(Saved data entries)
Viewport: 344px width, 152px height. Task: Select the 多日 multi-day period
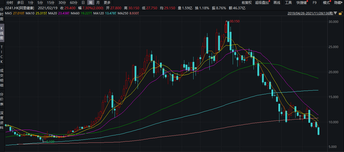pyautogui.click(x=21, y=3)
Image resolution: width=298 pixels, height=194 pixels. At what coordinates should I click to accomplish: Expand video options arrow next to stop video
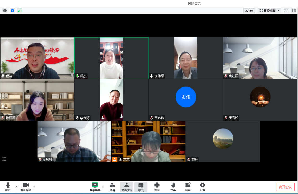pyautogui.click(x=34, y=187)
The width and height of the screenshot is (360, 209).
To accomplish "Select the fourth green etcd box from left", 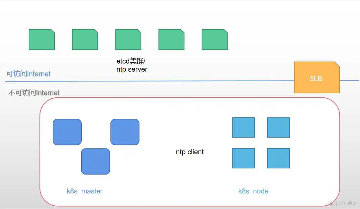I will [x=171, y=40].
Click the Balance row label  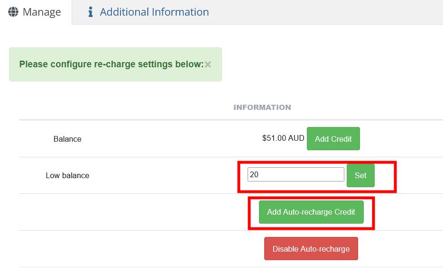[67, 139]
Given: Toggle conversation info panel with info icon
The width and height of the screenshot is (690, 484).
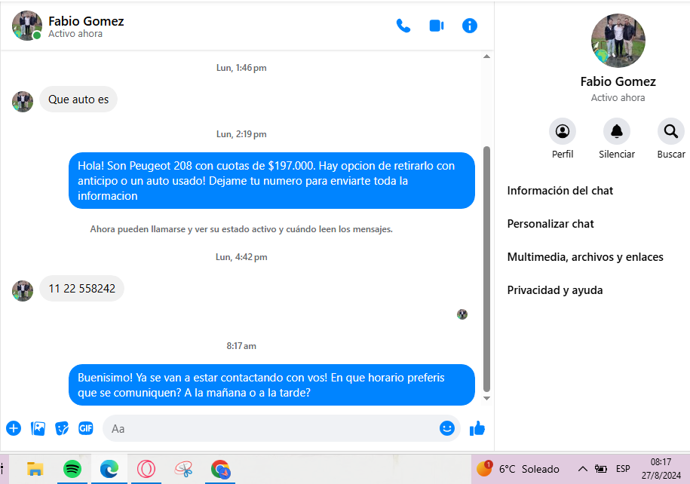Looking at the screenshot, I should (470, 26).
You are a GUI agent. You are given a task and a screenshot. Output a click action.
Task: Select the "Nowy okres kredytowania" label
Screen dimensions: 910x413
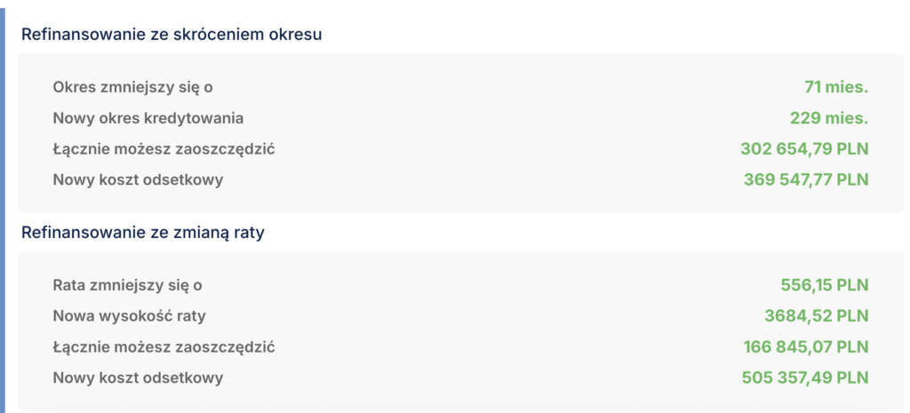tap(148, 118)
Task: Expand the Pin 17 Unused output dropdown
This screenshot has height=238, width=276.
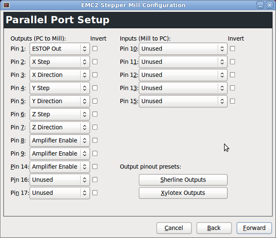Action: coord(60,193)
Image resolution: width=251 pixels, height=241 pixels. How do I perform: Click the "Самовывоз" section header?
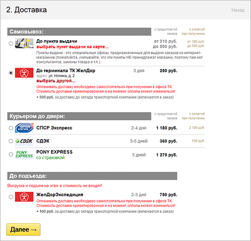[x=79, y=32]

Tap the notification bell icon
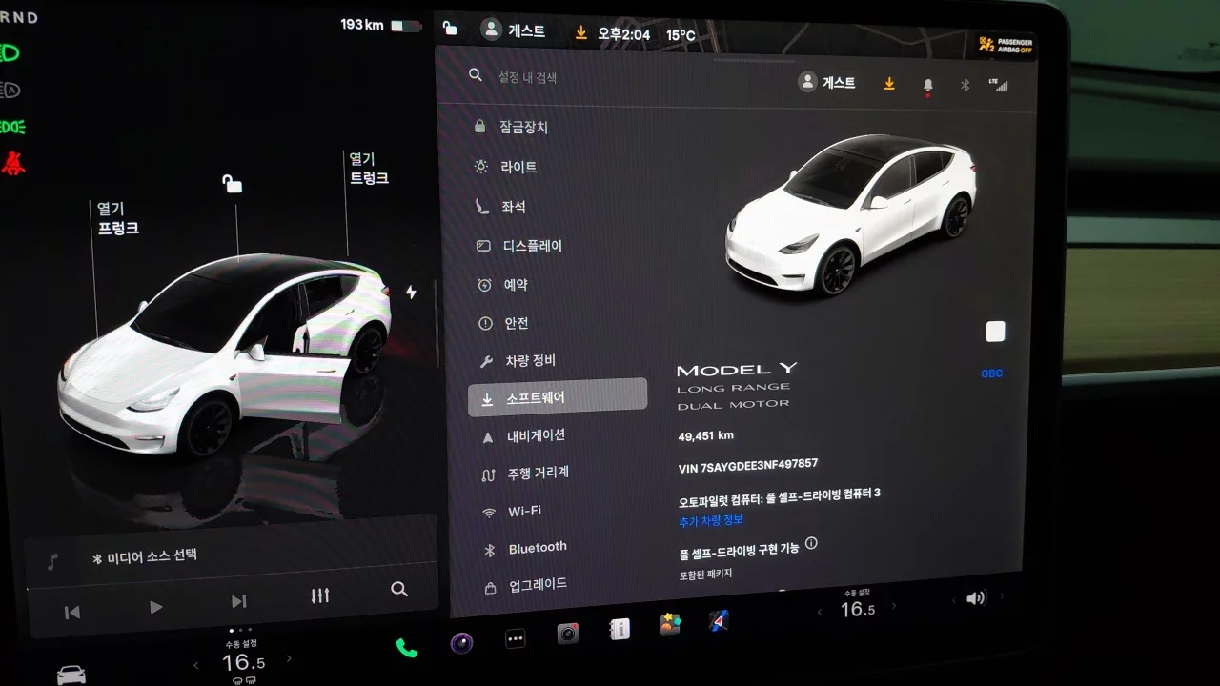927,85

• _Problem_: Leave out each picture and extract the lines from the one containing "Given: Toggle conversation" through the end of the records above, inclusive, exactly as they stand.

• _Completed exercise_:
Given: Toggle conversation info panel with info icon
The width and height of the screenshot is (690, 484).
Looking at the screenshot, I should (470, 26).
You are a GUI agent. You are given a task and a screenshot. Output a click action.
Task: Select the "Nowy okres kredytowania" label
Screen dimensions: 910x413
tap(148, 118)
Task: Expand the Pin 17 Unused output dropdown
This screenshot has height=238, width=276.
Action: coord(60,193)
Image resolution: width=251 pixels, height=241 pixels. How do I perform: Click the "Самовывоз" section header?
[x=79, y=32]

Tap the notification bell icon
927,85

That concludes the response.